# Web Clients
When writing an in-browser client, you have to circumvent the browser's
[same origin policy](http://en.wikipedia.org/wiki/Same_origin_policy).
Generally, we offer two different approaches for this:
[Cross-Origin Resource Sharing](http://en.wikipedia.org/wiki/Cross-origin_resource_sharing) (aka CORS)
and [JSONP](http://en.wikipedia.org/wiki/JSONP). If you don't have any good
reason for using JSONP, we recommend you use CORS.

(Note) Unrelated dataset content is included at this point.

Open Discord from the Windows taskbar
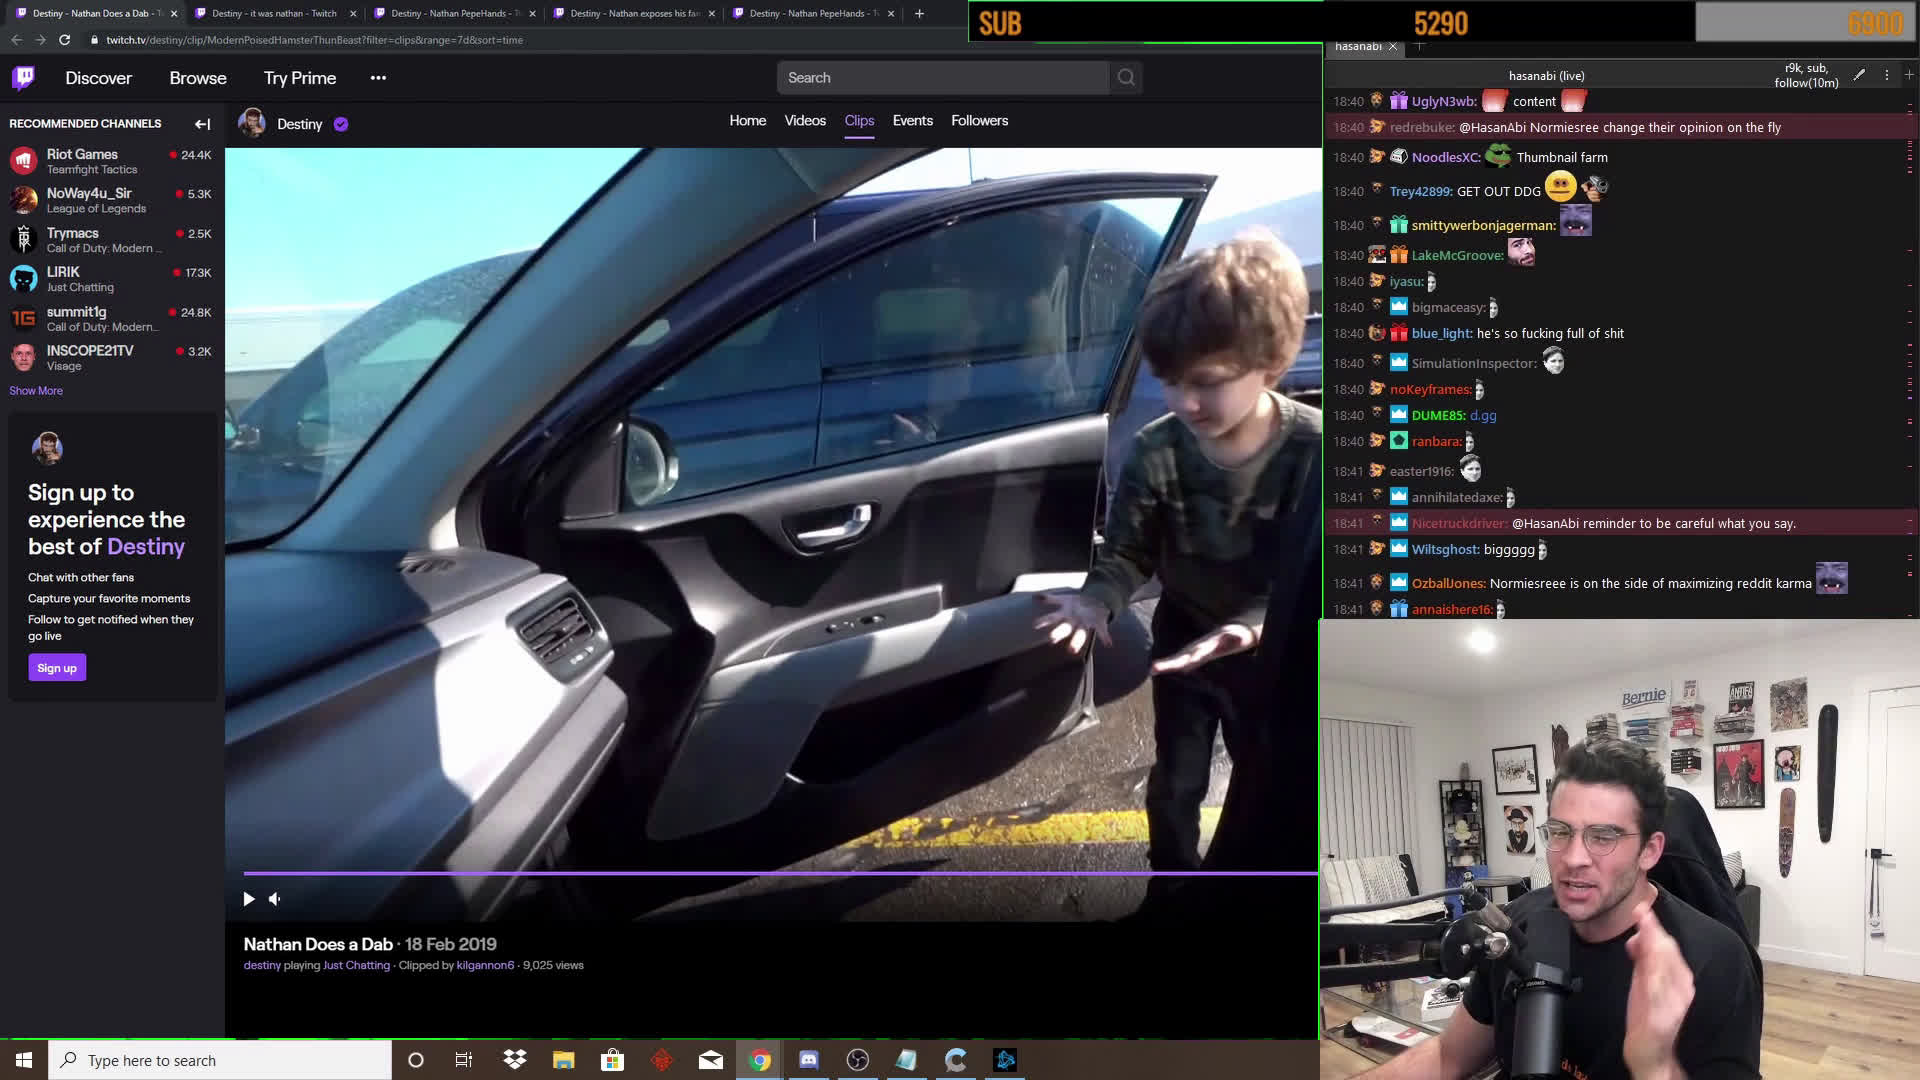 click(809, 1060)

## Cross-Origin Resource Sharing
All API resources set appropriate headers to allow Cross-Origin requests. Be
aware that on Internet Explorer you might have to use a different interface to
send these requests.
// using XMLHttpRequest or XDomainRequest to send an API request
var invocation = window.XDomainRequest ? new XDomainRequest() : new XMLHttpRequest();
if(invocation) {
invocation.open("GET", "https://api.travis-ci.org/", true);
invocation.onreadystatechange = function() { alert("it worked!") };
invocation.send();
}
In contrast to JSONP, CORS does not lead to any execution of untrusted code.
Most JavaScript frameworks, like [jQuery](http://jquery.com), take care of CORS
requests for you under the hood, so you can just do a normal *ajax* request.
// using jQuery
$.get("https://api.travis-ci.org/", function() { alert("it worked!") });
Our current setup allows the headers `Content-Type`, `Authorization`, `Accept` and the HTTP methods `HEAD`, `GET`, `POST`, `PATCH`, `PUT`, `DELETE`.
## JSONP
You can disable the same origin policy by treating the response as JavaScript.
Supply a `callback` parameter to use this.
This has the potential of code injection, use with caution.